- Why don’t voters believe that he’s telling the truth?
This single line of data from the Populus poll for February could point to the first big challenge for Brown in the post-Blair world.
For if the Yates inquiry does lead to charges then the line-up of opposition attack dogs – from the Tories to the Lib Dems, the SNP and PC – will have no real interest in Blair himself. He’s yesterday’s man and toast.
The big target will be Gordon and they will try inflict as much damage as possible as he takes over. What better than to try to link him with the affair that is blighting the final period of the Blair era? What exactly did Gordon know and can his denials be believed?

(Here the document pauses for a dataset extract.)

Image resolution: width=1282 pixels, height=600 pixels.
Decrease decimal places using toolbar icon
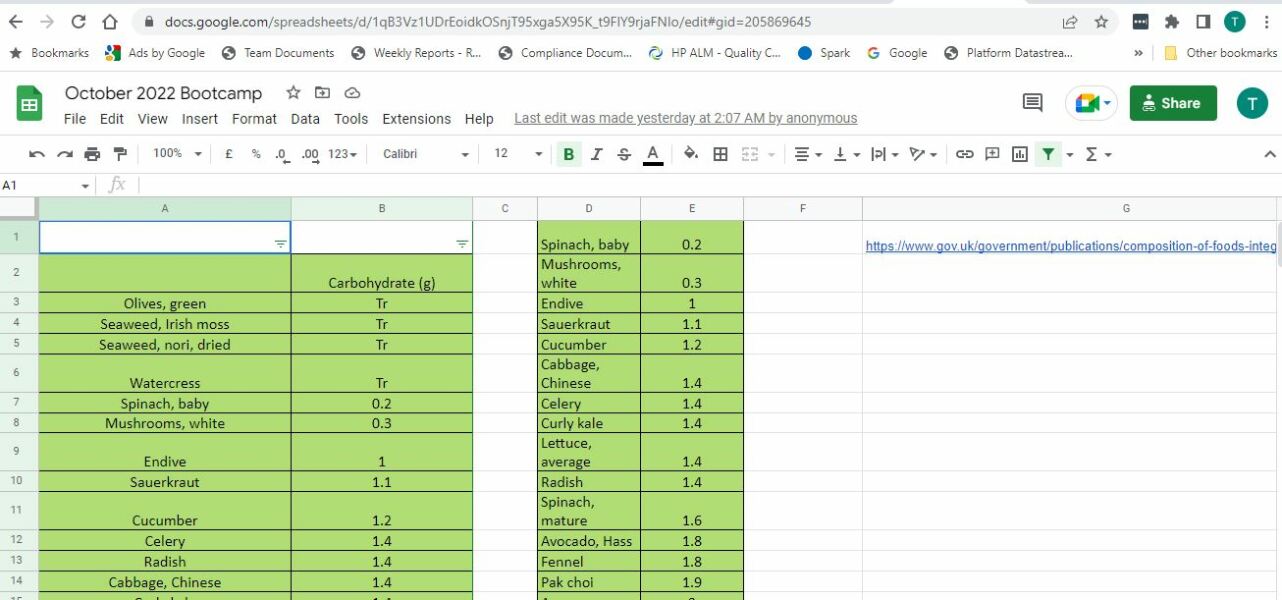pyautogui.click(x=281, y=154)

These poll responses suggest that an attack on the Brown line that he had no knowledge would resonate with voters. With getting on for two out of every three Labour supporters saying that the Chancellor must have been aware shows the scale of the challenge.

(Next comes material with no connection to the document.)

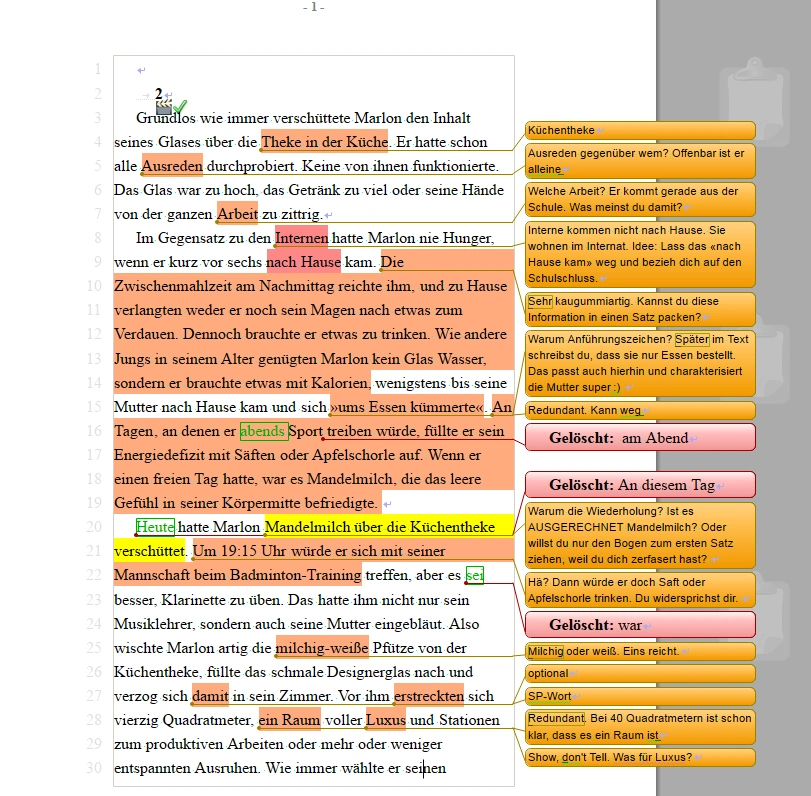Click the 'Gelöscht: am Abend' revision balloon
This screenshot has width=811, height=796.
tap(640, 438)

The great hope for Labour as the seriousness of the investigation has become more apparent is that Tony would be out of the picture soon and Gordon would be able to present himself as the squeaky clean new broom.
But will he? The idea that as a key member of Labour’s campaign team in the run-up to 05/05/05 he did not ask where the millions of pounds of new money were coming from always seemed a touch implausible – but Gordon is the master of not being there to get the blame whenever anything has gone wrong.

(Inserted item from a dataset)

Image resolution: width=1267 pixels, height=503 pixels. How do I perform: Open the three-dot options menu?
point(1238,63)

The issue here will not be whether Gordon knew or not – but how he handles the onslaught. Will he appear rattled and shaken? Or will he sound convincing and manage to move on to the agenda he has been waiting for a decade and a half to implement?
A key factor might be whether Blair will help and back up the Brown story? Whatever the Brown denial is going to be subject to the most intense scrutiny and it is this that will determine the size and the sustainability of the post-succession Labour bounce in the polls.
In the Labour leadership betting you can still get 0.2/1 which seems good value.